= Task data =
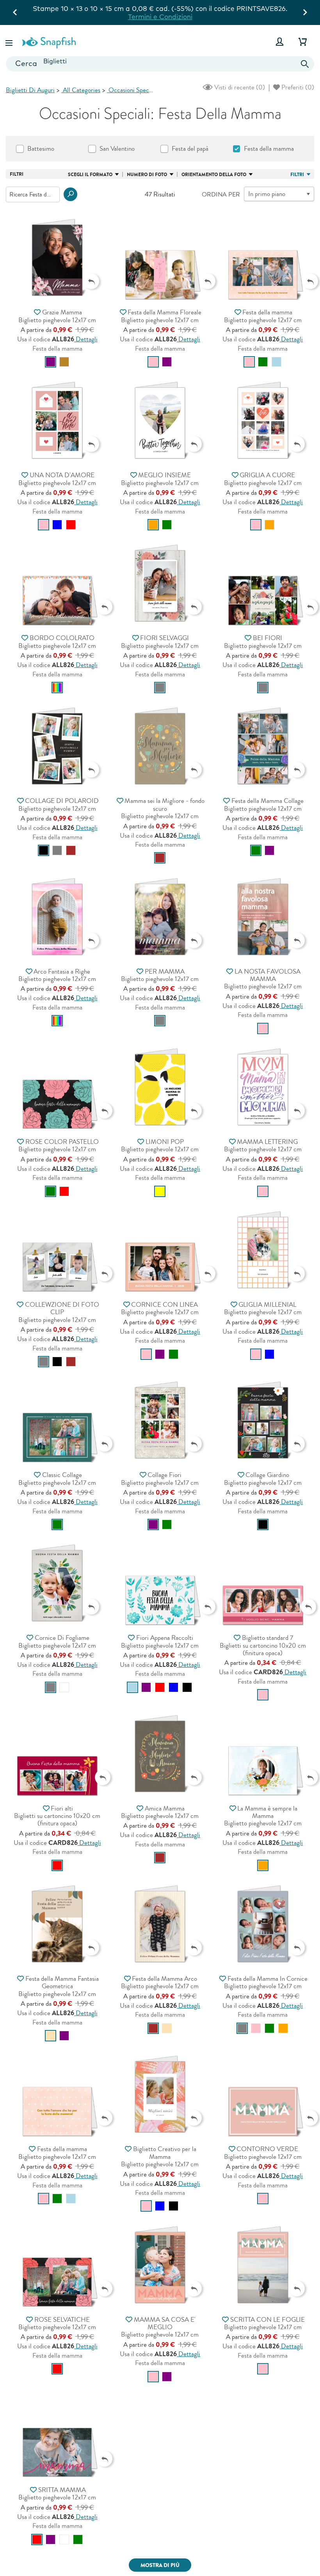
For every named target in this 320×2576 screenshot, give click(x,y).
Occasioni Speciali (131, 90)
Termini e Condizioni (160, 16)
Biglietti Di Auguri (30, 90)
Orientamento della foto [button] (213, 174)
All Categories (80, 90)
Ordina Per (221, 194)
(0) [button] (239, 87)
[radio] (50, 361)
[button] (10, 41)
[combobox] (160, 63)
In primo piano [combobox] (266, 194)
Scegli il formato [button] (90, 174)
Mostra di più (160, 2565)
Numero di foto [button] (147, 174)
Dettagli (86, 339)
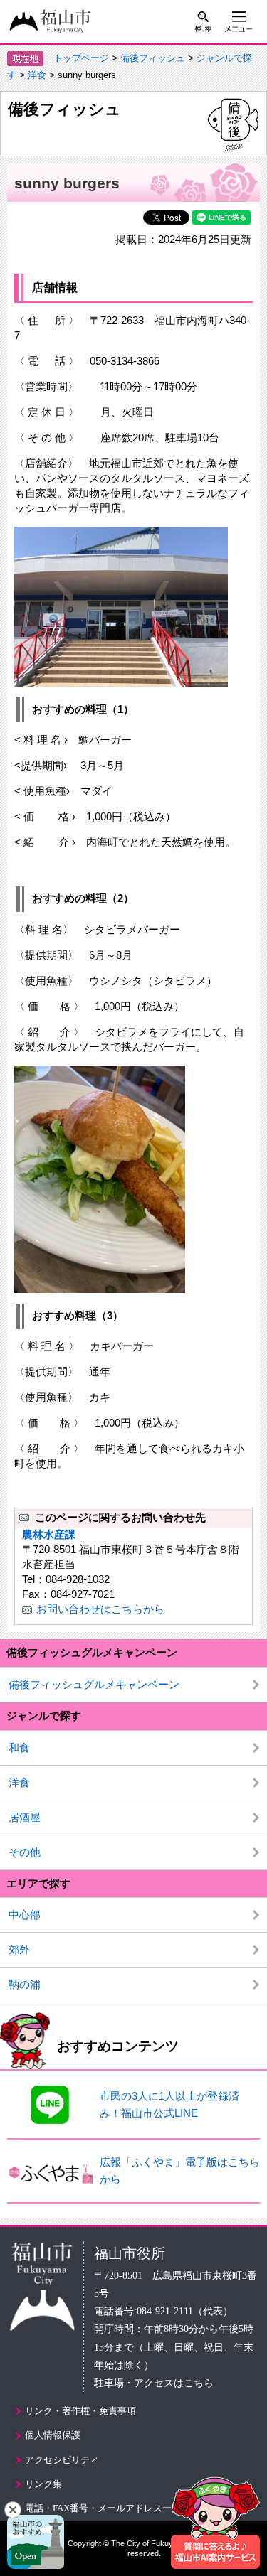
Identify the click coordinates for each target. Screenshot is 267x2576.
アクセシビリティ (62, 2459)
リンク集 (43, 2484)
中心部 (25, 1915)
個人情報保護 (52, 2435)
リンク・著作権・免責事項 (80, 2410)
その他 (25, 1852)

= Description of the task =
Each entry shown above must be quoted exactly, with its pictures left out.

= Result =
For every named target in this 320×2576 screenshot, give click(x,y).
Occasioni Speciali (131, 90)
Termini e Condizioni (160, 16)
Biglietti Di Auguri (30, 90)
Orientamento della foto [button] (213, 174)
All Categories (80, 90)
Ordina Per (221, 194)
(0) [button] (239, 87)
[radio] (50, 361)
[button] (10, 41)
[combobox] (160, 63)
In primo piano [combobox] (266, 194)
Scegli il formato [button] (90, 174)
Mostra di più (160, 2565)
Numero di foto [button] (147, 174)
Dettagli (86, 339)
Identify the click coordinates for each target. Screenshot is 267x2576.
アクセシビリティ (62, 2459)
リンク集 (43, 2484)
中心部 (25, 1915)
個人情報保護 (52, 2435)
リンク・著作権・免責事項 (80, 2410)
その他 (25, 1852)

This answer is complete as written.